(Given data begins)

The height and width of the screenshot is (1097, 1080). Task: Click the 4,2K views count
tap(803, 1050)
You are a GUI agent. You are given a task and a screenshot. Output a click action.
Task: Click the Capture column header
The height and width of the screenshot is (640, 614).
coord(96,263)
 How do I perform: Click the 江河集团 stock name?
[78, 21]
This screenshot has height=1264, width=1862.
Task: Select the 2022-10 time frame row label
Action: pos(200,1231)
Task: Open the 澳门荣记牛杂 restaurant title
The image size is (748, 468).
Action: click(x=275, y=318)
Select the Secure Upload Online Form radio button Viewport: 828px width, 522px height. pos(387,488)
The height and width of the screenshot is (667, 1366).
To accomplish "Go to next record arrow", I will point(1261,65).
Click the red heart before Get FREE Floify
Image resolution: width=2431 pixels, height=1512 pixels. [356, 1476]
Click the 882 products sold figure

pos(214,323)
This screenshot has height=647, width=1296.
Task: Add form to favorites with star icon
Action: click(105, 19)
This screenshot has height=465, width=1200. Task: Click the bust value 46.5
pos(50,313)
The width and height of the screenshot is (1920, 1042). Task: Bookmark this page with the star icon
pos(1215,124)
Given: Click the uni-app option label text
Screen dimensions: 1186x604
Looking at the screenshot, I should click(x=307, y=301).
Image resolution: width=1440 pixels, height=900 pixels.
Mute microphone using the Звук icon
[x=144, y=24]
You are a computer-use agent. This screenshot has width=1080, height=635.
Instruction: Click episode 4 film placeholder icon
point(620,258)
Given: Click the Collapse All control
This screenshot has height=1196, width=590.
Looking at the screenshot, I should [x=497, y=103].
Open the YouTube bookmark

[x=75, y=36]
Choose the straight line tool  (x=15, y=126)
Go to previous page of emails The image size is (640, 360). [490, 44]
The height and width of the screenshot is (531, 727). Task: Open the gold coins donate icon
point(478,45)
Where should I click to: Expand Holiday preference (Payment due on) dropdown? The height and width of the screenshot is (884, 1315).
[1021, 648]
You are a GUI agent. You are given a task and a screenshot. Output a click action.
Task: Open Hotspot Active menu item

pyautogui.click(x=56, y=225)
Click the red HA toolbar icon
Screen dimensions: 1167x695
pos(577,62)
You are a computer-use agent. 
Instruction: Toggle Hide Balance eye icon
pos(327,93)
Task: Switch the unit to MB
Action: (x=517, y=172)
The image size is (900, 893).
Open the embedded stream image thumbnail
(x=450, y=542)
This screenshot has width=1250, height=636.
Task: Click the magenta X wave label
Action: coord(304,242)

(Given data ends)

_Task to complete_. Each record above needs to be transcribed word for word.

_Your response_.
The height and width of the screenshot is (1097, 1080). Task: Click the 4,2K views count
tap(803, 1050)
You are a GUI agent. You are given a task and a screenshot. Output a click action.
Task: Click the Capture column header
The height and width of the screenshot is (640, 614).
coord(96,263)
 How do I perform: Click the 江河集团 stock name?
[78, 21]
This screenshot has height=1264, width=1862.
Task: Select the 2022-10 time frame row label
Action: pos(200,1231)
Task: Open the 澳门荣记牛杂 restaurant title
The image size is (748, 468).
Action: click(x=275, y=318)
Select the Secure Upload Online Form radio button Viewport: 828px width, 522px height. pos(387,488)
The height and width of the screenshot is (667, 1366).
To accomplish "Go to next record arrow", I will point(1261,65).
Click the red heart before Get FREE Floify
Image resolution: width=2431 pixels, height=1512 pixels. [356, 1476]
Click the 882 products sold figure

pos(214,323)
This screenshot has height=647, width=1296.
Task: Add form to favorites with star icon
Action: click(105, 19)
This screenshot has height=465, width=1200. Task: Click the bust value 46.5
pos(50,313)
The width and height of the screenshot is (1920, 1042). Task: Bookmark this page with the star icon
pos(1215,124)
Given: Click the uni-app option label text
Screen dimensions: 1186x604
Looking at the screenshot, I should click(x=307, y=301).
Image resolution: width=1440 pixels, height=900 pixels.
Mute microphone using the Звук icon
[x=144, y=24]
You are a computer-use agent. This screenshot has width=1080, height=635.
Instruction: Click episode 4 film placeholder icon
point(620,258)
Given: Click the Collapse All control
This screenshot has height=1196, width=590.
Looking at the screenshot, I should [x=497, y=103].
Open the YouTube bookmark

[x=75, y=36]
Choose the straight line tool  (x=15, y=126)
Go to previous page of emails The image size is (640, 360). [490, 44]
The height and width of the screenshot is (531, 727). Task: Open the gold coins donate icon
point(478,45)
Where should I click to: Expand Holiday preference (Payment due on) dropdown? The height and width of the screenshot is (884, 1315).
[1021, 648]
You are a GUI agent. You are given a task and a screenshot. Output a click action.
Task: Open Hotspot Active menu item

pyautogui.click(x=56, y=225)
Click the red HA toolbar icon
Screen dimensions: 1167x695
pos(577,62)
You are a computer-use agent. 
Instruction: Toggle Hide Balance eye icon
pos(327,93)
Task: Switch the unit to MB
Action: (x=517, y=172)
The image size is (900, 893).
Open the embedded stream image thumbnail
(x=450, y=542)
This screenshot has width=1250, height=636.
Task: Click the magenta X wave label
Action: coord(304,242)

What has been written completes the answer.